Energy groups push FERC to make changes recommended in Perry’s grid study
The free-market R Street Institute think tank also will be pressing the pro-market aspects of the Perry study with FERC.
R Street has been advocating that the Trump administration support FERC’s markets to meet its policy goals by supporting a wide range of power resources and competition. The study’s findings are encouraging because it emphasizes the use of markets to find the right solution to a problem, instead of being predisposed to a certain outcome, according to the group.
R Street met with Energy Department staff during the development of the report, said Devin Hartman, senior fellow with the group and former FERC staff member. He will be writing an open letter to FERC in September, “pushing them in a healthy direction on market design improvements, things that should pass muster with the rhetoric of this administration, but are also good economic policy principles.”
Hartman said the issue of price formation has had bipartisan support in the past and was actually begun under the Obama administration. “Those are kind of no-brainers [for recommendations], so it was kind of good to see them revisit that,” he said.
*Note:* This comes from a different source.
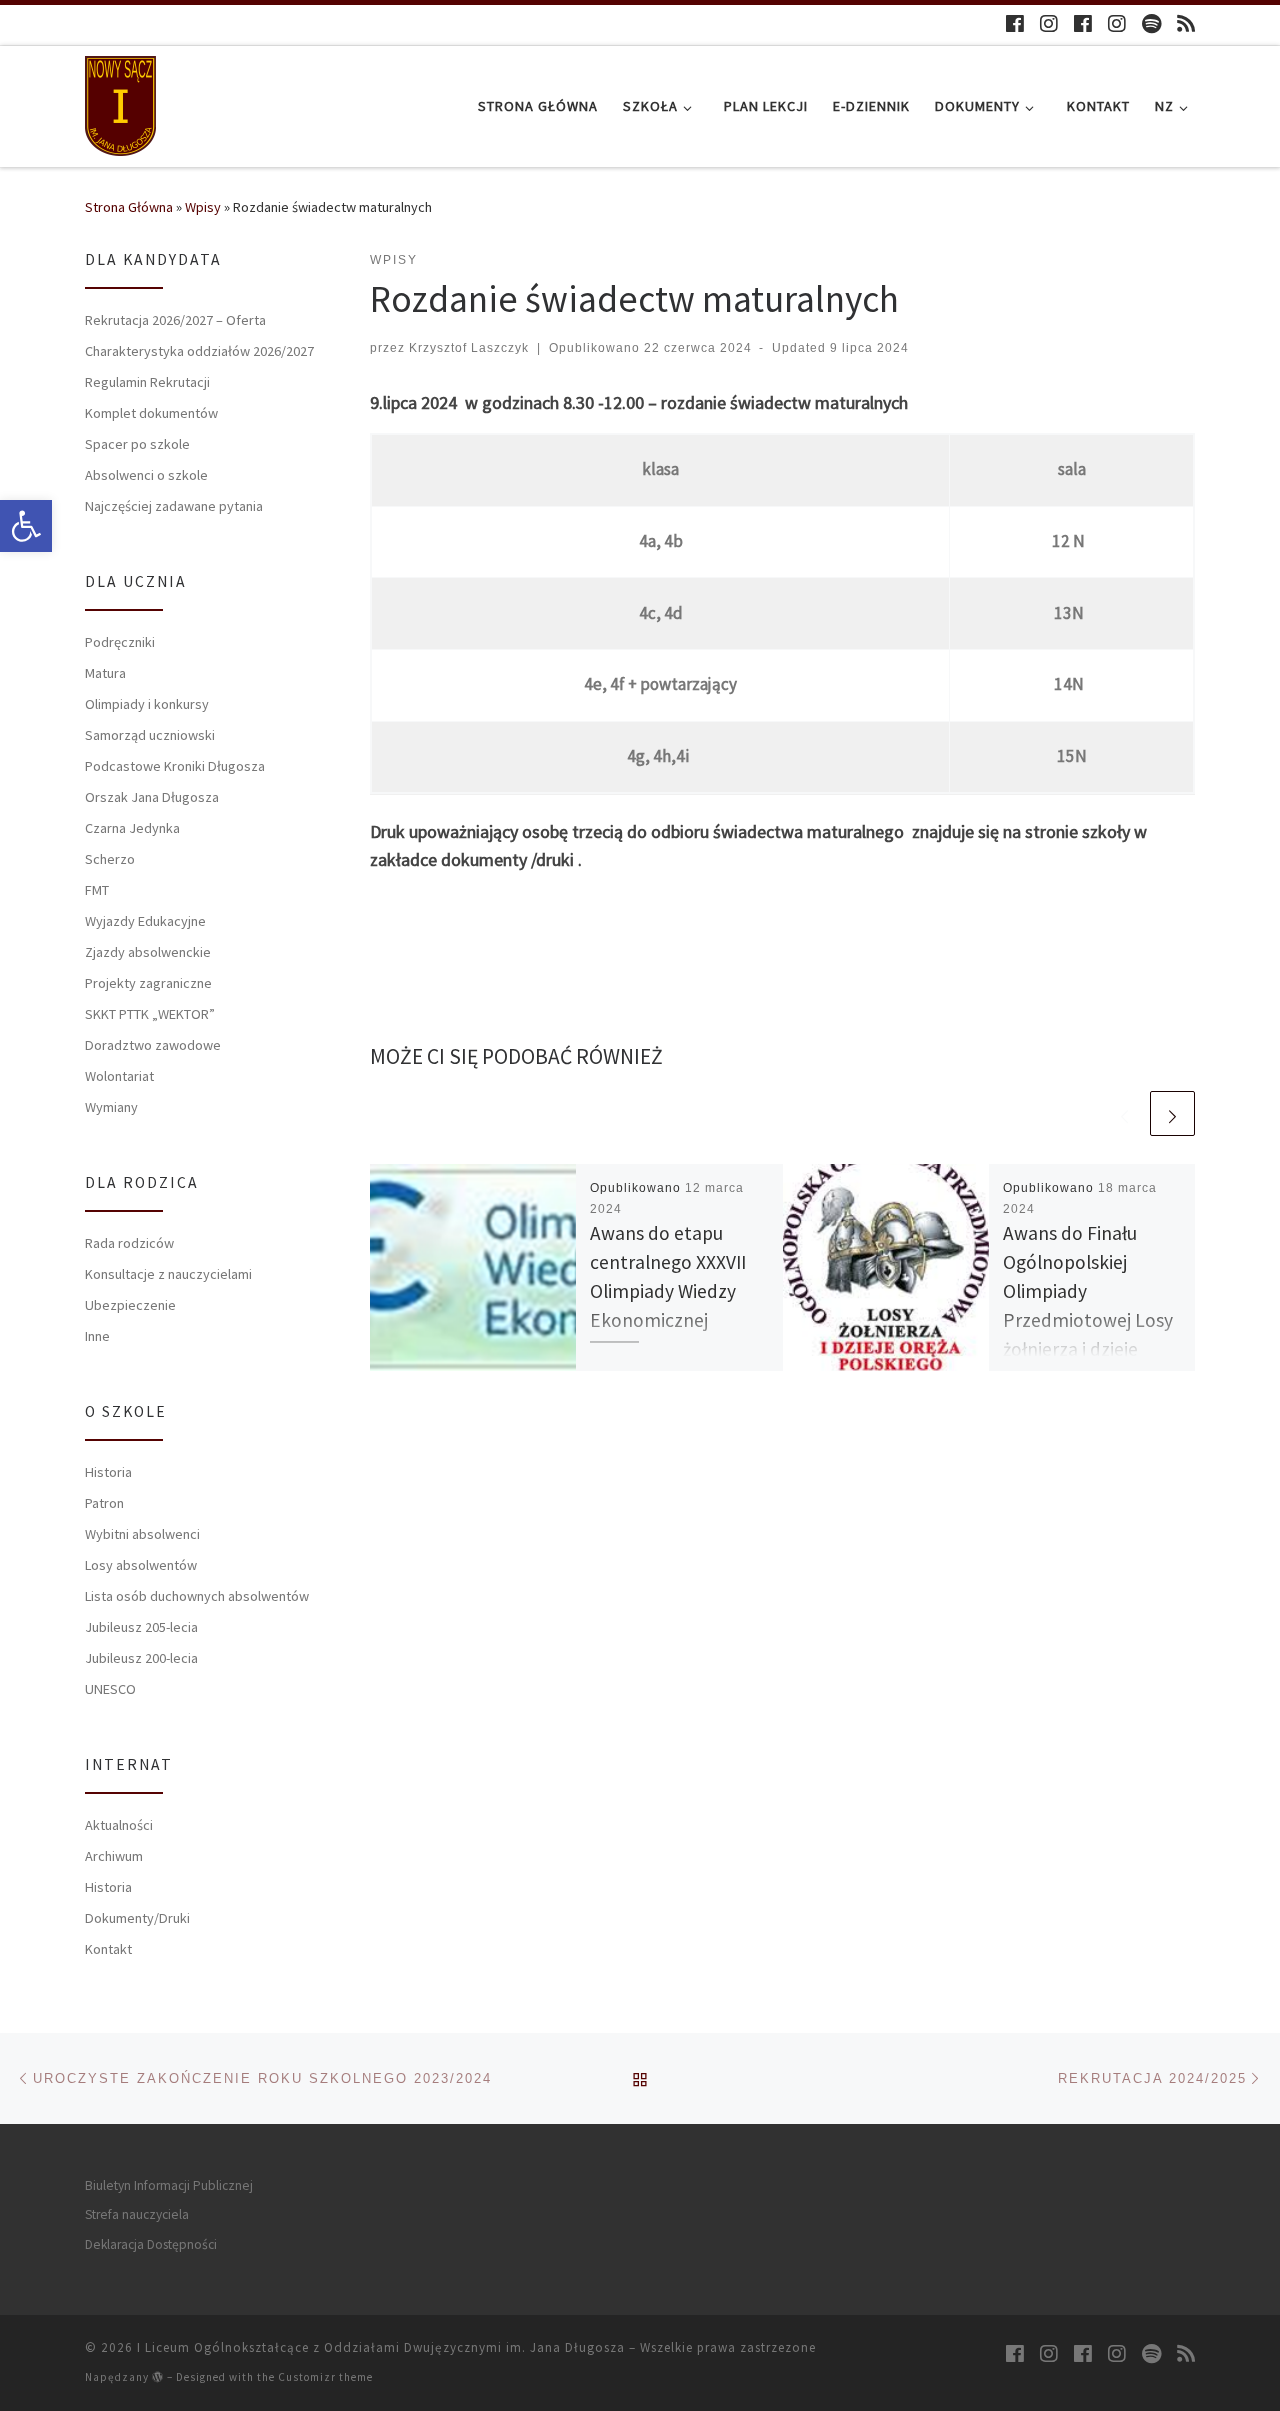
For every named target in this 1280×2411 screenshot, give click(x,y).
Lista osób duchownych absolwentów (197, 1596)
“But overall, the study sets a healthy tone that they are going to do things that are empirically driven, and they want to have a productive dialogue on how to take a market-based approach going froward,” Hartman said.
R Street also supports the infrastructure recommendations in the study, which support improvements to the permitting and siting of hydropower projects, which the commission also has jurisdiction over.
Hartman just released a paper on hydropower that underscores the slowness in licensing the facilities. He said many people blame FERC for that, but it is actually the maze of other agencies that must sign off on a project that can delay development for years.